Problem details :: Return the lines of the records below unchanged, beginning at the line containing "Given: Click Argentina's" and continuing through the final line of the records. Leave out the pictures.
>>>>>
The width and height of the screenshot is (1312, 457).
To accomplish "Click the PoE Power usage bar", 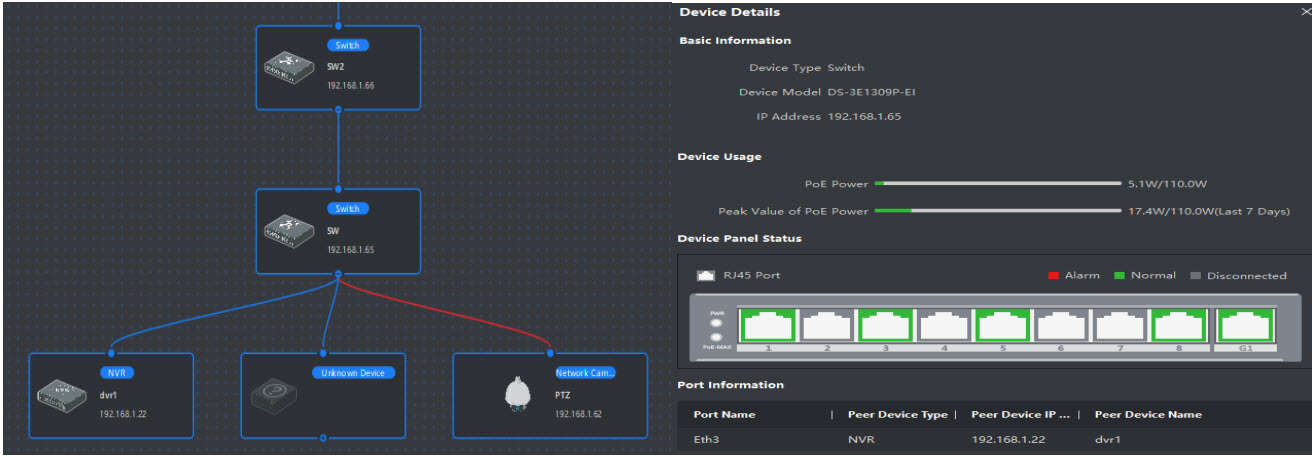I will pos(997,184).
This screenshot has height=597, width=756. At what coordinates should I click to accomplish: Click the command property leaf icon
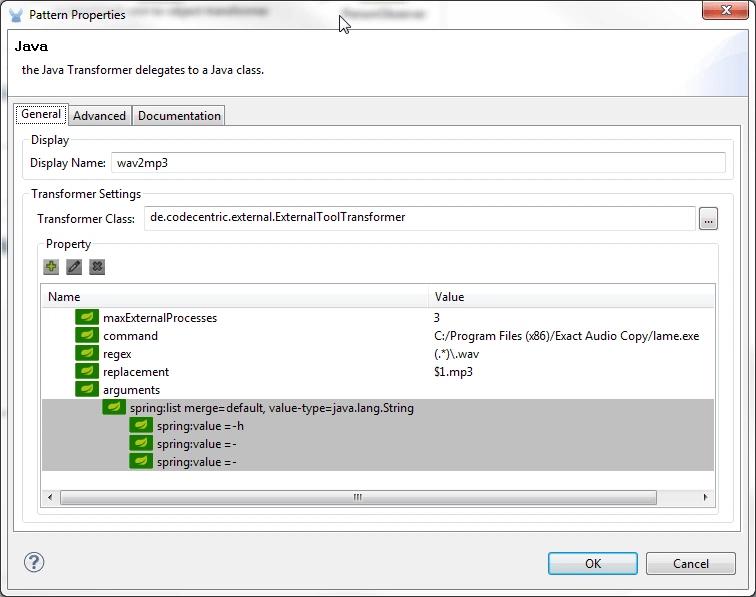87,336
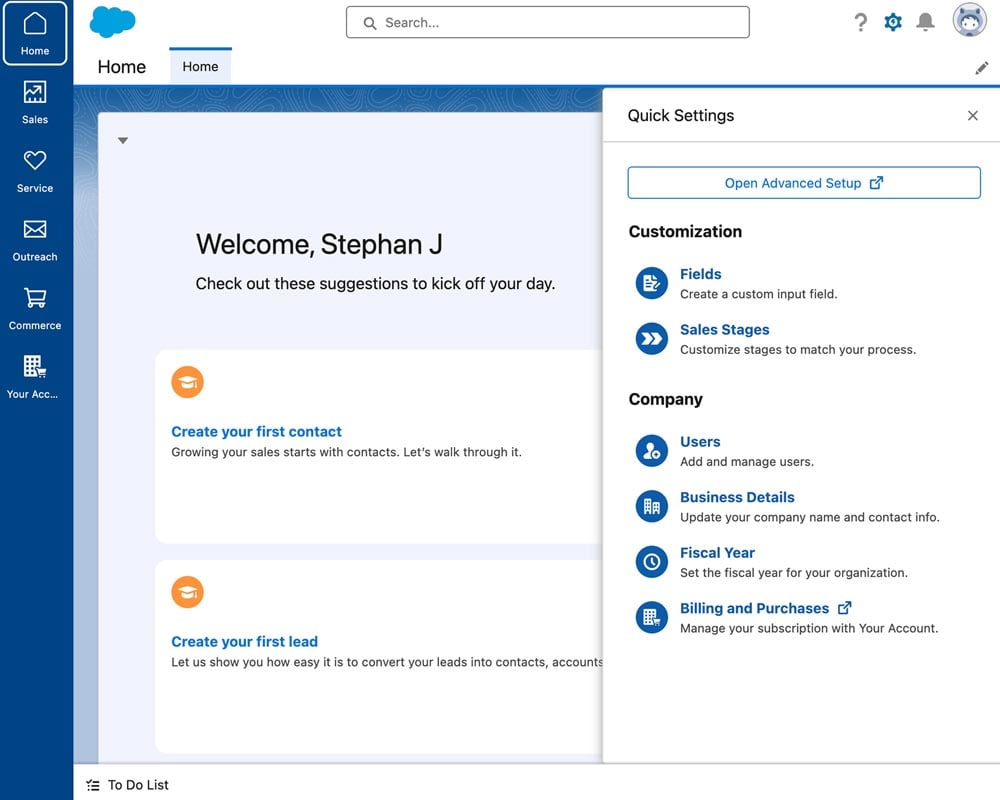Click the Open Advanced Setup button
1000x800 pixels.
click(x=803, y=182)
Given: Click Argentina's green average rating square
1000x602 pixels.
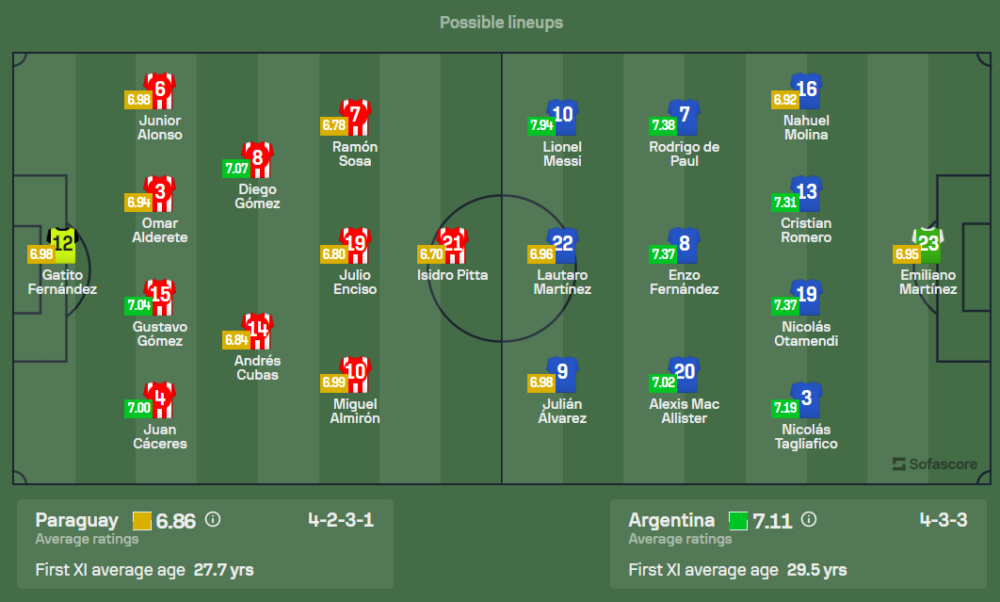Looking at the screenshot, I should 738,521.
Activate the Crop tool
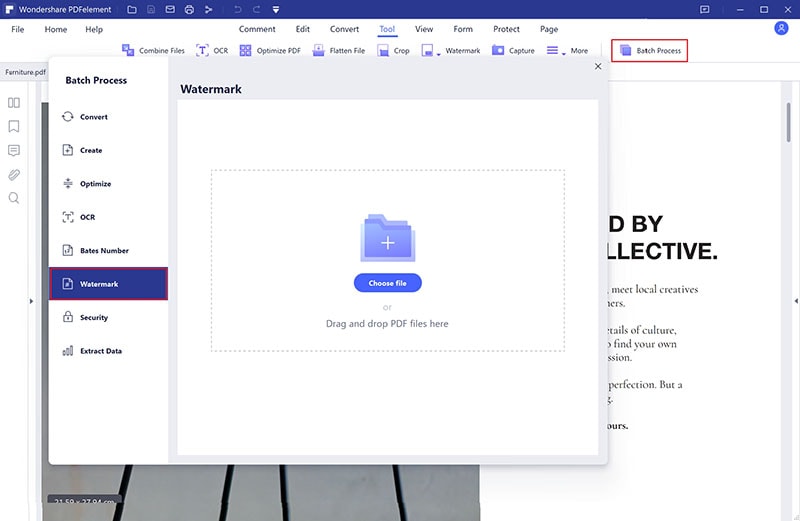Viewport: 800px width, 521px height. click(x=393, y=51)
<<<<<
Result ::
Given: Click Argentina's green average rating square
1000x602 pixels.
Looking at the screenshot, I should 738,521.
Activate the Crop tool
Viewport: 800px width, 521px height. click(x=393, y=51)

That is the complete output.